From the first entry to the last, restate everything word for word and exclude pictures.

▸ **Data excerpts**:

======

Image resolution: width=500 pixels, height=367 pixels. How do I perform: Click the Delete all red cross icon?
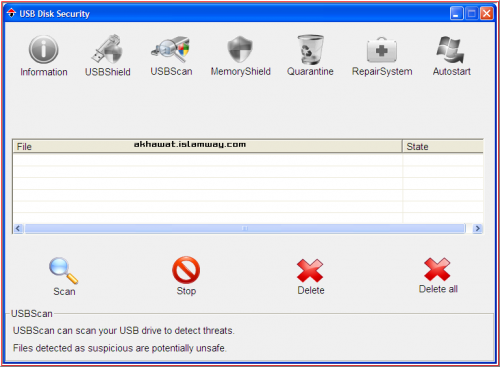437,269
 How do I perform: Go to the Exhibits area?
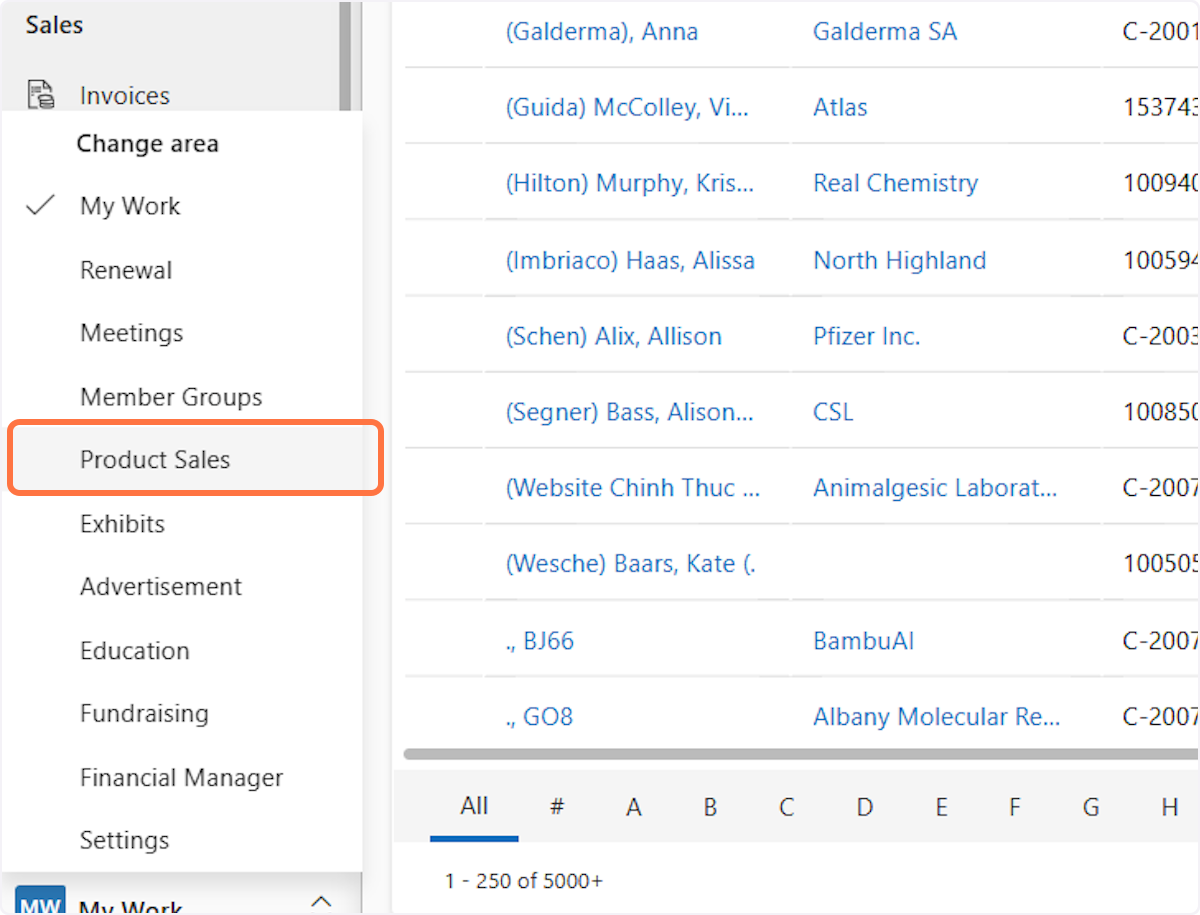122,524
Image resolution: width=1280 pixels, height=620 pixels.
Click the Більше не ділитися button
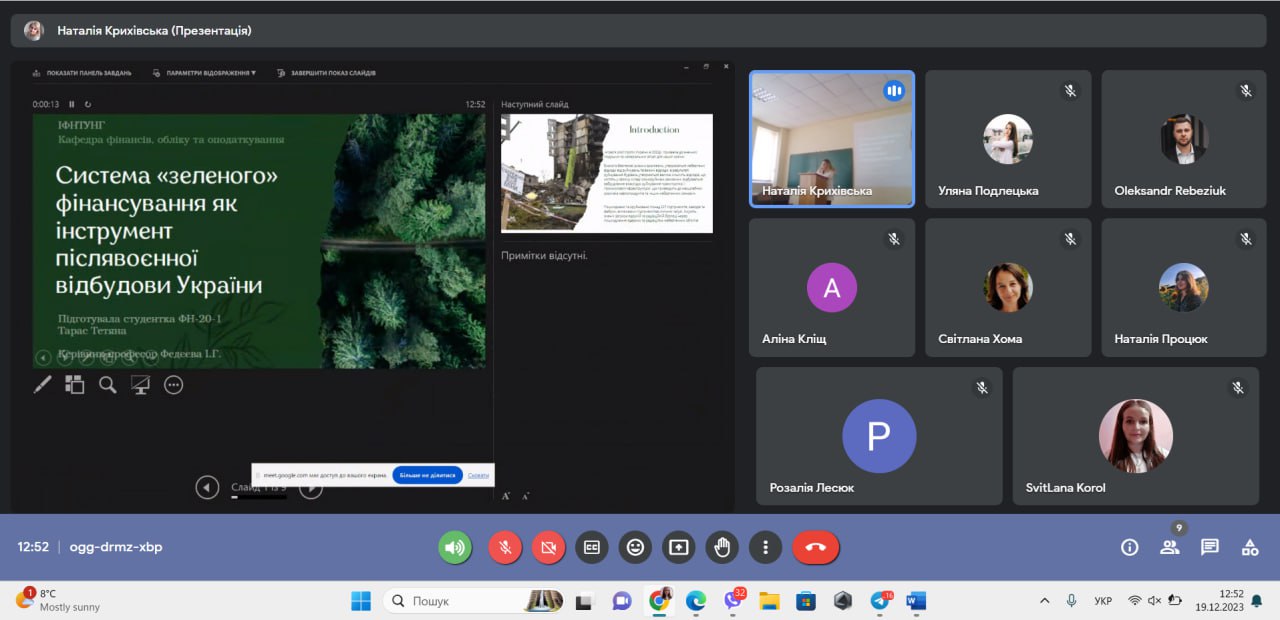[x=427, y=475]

======

▸ **Reply to the exercise**:
Image resolution: width=500 pixels, height=367 pixels. How do I perform: Click the Delete all red cross icon?
437,269
 How do I perform: Go to the Exhibits area?
122,524
Image resolution: width=1280 pixels, height=620 pixels.
Click the Більше не ділитися button
[x=427, y=475]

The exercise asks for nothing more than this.